Since the role for agrin has been well characterized at the NMJ, the relationship between Egr-1 and agrin expression was tested in a muscle cell model. To test whether Egr-1 overexpression would reduce agrin expression in muscle cells, C2C12 myoblasts were transiently transfected with Egr-1-pCMV6-XL5 or empty vector (EV) at ~70% confluency, and then incubated in horse serum permitting myotube differentiation.
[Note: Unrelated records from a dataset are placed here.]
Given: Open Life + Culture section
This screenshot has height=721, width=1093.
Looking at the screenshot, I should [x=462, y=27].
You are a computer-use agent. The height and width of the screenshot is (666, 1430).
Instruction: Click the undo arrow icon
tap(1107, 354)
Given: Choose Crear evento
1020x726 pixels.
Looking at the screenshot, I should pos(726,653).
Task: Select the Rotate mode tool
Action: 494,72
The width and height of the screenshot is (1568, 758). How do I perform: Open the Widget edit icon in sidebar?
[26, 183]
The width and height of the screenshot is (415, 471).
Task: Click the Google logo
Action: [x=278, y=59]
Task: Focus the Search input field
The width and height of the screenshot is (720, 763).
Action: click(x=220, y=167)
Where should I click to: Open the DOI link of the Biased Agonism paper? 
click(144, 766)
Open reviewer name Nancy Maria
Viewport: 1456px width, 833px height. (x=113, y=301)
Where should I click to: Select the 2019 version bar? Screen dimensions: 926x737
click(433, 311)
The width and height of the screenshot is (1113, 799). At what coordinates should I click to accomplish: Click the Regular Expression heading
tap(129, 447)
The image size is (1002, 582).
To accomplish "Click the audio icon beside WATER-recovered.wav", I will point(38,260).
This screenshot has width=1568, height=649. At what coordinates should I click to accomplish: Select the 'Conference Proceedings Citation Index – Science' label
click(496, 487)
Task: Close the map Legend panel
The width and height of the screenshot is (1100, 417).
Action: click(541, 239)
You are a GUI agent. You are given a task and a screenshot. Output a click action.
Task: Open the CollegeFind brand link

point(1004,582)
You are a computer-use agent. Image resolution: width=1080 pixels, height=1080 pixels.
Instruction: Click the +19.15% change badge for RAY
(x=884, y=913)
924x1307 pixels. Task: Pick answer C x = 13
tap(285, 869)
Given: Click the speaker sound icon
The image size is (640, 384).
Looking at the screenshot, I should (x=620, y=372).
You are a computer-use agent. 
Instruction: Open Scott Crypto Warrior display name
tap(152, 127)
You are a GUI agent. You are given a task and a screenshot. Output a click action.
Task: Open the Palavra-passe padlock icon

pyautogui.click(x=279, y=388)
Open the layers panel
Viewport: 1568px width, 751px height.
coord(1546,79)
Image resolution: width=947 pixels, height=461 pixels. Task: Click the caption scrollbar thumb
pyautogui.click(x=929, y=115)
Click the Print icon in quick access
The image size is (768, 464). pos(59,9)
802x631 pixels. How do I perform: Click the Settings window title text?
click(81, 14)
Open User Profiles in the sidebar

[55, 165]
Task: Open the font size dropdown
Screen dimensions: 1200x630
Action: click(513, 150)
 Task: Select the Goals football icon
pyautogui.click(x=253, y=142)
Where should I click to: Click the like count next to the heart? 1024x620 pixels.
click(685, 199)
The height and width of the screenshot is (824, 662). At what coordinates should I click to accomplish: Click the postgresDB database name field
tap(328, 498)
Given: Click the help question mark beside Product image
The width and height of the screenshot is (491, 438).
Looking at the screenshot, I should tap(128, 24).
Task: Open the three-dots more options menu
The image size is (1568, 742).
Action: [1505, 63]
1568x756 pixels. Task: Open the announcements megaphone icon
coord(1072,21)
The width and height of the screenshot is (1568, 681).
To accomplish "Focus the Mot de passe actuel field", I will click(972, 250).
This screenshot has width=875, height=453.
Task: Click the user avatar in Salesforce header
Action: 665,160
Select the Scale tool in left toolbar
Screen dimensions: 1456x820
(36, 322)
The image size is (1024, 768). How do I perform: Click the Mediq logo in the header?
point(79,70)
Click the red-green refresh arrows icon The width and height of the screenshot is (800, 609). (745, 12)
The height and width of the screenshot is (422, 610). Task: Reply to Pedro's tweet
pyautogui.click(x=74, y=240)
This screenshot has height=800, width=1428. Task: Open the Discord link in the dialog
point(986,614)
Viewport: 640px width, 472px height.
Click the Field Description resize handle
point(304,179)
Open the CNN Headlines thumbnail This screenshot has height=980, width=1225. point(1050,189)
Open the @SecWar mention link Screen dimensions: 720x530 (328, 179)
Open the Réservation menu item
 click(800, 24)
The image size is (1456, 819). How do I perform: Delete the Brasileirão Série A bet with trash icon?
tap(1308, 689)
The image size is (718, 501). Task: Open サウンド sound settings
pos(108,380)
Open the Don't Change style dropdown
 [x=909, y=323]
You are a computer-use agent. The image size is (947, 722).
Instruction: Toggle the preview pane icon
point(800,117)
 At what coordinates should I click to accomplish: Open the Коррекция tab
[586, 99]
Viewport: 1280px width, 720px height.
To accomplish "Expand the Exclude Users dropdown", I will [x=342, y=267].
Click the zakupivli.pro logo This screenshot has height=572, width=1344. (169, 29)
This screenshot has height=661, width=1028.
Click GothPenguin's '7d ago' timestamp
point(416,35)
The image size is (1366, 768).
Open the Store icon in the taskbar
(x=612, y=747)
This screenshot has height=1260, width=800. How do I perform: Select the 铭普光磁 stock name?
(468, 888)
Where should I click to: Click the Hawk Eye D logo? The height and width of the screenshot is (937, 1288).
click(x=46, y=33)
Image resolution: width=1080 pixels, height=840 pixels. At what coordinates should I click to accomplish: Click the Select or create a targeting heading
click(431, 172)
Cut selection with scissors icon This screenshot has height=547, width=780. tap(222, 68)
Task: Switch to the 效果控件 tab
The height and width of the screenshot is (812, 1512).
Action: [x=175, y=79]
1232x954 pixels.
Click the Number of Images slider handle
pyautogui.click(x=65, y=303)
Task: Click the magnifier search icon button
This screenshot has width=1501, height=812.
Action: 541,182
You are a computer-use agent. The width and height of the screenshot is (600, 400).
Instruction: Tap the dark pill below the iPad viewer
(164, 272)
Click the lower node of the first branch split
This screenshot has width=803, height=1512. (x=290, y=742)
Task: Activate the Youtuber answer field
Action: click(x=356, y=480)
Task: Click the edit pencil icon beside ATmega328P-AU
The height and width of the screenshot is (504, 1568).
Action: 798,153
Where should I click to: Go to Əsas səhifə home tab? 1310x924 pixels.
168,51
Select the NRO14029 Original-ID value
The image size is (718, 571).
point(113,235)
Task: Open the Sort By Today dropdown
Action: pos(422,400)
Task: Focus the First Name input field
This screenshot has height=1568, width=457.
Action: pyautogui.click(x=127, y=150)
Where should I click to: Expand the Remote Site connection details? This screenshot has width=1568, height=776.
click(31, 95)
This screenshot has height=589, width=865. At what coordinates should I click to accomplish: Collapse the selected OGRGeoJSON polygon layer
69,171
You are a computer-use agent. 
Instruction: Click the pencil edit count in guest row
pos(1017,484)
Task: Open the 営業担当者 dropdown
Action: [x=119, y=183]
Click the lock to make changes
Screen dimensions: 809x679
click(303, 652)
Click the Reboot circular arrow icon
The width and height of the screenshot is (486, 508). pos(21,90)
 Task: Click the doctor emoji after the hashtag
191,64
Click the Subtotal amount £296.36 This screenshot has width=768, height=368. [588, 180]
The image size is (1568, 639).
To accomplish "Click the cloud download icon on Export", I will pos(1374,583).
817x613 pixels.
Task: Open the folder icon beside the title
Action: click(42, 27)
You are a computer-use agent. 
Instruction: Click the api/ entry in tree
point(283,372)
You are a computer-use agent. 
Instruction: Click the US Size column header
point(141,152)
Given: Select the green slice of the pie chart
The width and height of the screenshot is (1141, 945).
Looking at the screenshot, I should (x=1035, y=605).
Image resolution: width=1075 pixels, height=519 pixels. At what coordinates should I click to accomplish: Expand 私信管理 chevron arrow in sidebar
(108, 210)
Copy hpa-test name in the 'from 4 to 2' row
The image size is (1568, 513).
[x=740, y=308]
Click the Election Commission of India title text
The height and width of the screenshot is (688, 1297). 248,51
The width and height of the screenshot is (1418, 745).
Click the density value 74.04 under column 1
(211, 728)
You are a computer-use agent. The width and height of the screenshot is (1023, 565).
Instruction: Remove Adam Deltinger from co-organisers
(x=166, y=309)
EGR1 mRNA was significantly increased (p = 0.0157) and AGRN mRNA was significantly reduced (p = 0.0422) in cells transfected with Egr-1-pCMV6-XL5 vs. EV (Figure 2E). Similarly, when Egr-1 protein levels were significantly increased (p = 0.0128) following transfection with Egr-1-pCMV6-XL5, agrin full length protein (p = 0.0498), as well as the 110 kDa (p = 0.001), and 50 kDa (p = 0.0007) agrin cleavage products were significantly decreased compared with EV transfected cells (Figure 2F).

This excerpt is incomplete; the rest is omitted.